** Opening Material for this task block **
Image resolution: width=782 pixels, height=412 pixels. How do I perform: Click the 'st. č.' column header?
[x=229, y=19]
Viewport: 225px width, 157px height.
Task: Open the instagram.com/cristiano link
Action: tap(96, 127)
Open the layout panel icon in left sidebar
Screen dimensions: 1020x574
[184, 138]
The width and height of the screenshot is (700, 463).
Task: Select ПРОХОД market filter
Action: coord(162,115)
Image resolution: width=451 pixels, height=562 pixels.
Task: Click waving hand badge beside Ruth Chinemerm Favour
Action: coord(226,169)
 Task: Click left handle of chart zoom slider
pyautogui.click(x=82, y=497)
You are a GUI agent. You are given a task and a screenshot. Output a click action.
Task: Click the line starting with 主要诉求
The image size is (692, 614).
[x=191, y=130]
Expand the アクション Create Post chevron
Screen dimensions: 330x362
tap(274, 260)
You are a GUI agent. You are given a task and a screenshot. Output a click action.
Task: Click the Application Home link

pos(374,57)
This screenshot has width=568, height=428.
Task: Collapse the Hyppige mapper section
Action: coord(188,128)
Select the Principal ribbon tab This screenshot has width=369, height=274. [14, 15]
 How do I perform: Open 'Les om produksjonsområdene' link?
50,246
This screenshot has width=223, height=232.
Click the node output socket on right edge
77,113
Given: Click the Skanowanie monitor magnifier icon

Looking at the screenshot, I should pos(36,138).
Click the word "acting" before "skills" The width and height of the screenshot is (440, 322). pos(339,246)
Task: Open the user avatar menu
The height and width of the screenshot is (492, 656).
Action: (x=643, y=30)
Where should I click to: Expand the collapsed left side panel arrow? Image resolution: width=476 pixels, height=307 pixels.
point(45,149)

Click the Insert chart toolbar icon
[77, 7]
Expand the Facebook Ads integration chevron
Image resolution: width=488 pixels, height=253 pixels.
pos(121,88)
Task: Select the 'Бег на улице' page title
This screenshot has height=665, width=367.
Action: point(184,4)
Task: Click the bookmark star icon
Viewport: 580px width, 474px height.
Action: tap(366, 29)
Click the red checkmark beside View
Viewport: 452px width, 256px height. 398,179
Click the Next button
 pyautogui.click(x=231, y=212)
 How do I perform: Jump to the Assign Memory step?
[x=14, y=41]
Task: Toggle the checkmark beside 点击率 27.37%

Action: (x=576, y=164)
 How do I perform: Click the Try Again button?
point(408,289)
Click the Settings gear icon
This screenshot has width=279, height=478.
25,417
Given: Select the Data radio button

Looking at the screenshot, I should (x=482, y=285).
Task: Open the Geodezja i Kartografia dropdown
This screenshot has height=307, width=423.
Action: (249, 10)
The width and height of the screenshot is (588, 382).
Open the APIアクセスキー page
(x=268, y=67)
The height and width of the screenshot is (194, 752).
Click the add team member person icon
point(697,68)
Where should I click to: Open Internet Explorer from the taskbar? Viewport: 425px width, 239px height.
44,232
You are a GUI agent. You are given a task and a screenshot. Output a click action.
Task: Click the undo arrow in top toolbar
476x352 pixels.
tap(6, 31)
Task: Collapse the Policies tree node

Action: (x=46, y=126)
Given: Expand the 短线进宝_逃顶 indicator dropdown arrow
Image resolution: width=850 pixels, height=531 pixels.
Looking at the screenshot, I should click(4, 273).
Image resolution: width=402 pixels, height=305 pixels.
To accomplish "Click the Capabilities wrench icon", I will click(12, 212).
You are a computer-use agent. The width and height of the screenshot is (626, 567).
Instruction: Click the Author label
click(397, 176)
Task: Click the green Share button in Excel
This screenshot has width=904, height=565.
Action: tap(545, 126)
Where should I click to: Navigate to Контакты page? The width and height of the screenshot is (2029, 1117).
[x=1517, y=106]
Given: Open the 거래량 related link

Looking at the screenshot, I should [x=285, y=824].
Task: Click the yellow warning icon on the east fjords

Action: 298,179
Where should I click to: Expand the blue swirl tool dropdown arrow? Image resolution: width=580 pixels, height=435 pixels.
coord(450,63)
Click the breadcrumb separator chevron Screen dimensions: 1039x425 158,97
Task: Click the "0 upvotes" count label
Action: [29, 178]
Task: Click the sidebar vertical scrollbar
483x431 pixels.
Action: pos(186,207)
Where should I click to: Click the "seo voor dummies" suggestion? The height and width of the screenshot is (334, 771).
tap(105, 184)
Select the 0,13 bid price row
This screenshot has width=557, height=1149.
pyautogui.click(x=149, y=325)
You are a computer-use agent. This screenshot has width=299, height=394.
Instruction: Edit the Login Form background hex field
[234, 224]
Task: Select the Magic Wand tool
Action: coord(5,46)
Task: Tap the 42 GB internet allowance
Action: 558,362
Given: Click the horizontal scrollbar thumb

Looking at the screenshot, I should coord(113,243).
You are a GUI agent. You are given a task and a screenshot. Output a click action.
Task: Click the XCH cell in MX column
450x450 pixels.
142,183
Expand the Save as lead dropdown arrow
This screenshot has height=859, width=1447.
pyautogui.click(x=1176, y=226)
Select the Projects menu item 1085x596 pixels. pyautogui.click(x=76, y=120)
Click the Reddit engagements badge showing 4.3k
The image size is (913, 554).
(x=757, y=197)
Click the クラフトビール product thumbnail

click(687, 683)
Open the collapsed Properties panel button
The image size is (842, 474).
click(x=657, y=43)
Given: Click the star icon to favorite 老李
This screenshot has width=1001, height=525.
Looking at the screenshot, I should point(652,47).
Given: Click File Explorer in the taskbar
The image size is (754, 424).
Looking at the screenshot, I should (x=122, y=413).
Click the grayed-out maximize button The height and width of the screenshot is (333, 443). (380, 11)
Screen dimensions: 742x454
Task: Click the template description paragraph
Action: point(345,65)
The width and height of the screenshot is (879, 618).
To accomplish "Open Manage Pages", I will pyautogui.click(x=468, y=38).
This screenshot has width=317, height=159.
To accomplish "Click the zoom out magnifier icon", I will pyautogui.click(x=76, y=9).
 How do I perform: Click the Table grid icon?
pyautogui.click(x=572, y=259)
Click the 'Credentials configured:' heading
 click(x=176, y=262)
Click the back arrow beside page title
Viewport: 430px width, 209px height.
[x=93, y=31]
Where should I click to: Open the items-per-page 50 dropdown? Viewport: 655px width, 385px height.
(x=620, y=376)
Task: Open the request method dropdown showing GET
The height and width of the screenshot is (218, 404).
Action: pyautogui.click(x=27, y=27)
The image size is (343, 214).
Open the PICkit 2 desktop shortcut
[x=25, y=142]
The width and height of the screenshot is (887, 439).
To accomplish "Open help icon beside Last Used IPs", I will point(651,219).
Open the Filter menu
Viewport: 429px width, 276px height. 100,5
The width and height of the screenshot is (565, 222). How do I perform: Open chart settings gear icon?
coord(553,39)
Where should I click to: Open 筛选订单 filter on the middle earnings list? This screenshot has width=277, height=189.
** Closing Material for this task block **
Repeat exactly the lines above from the one with "Given: Select the Data radio button" up to and including the one with "The height and width of the screenshot is (194, 752).". No other line belongs in the reply.

### Task result
Given: Select the Data radio button

Looking at the screenshot, I should (x=482, y=285).
Task: Open the Geodezja i Kartografia dropdown
This screenshot has height=307, width=423.
Action: (249, 10)
The width and height of the screenshot is (588, 382).
Open the APIアクセスキー page
(x=268, y=67)
The height and width of the screenshot is (194, 752).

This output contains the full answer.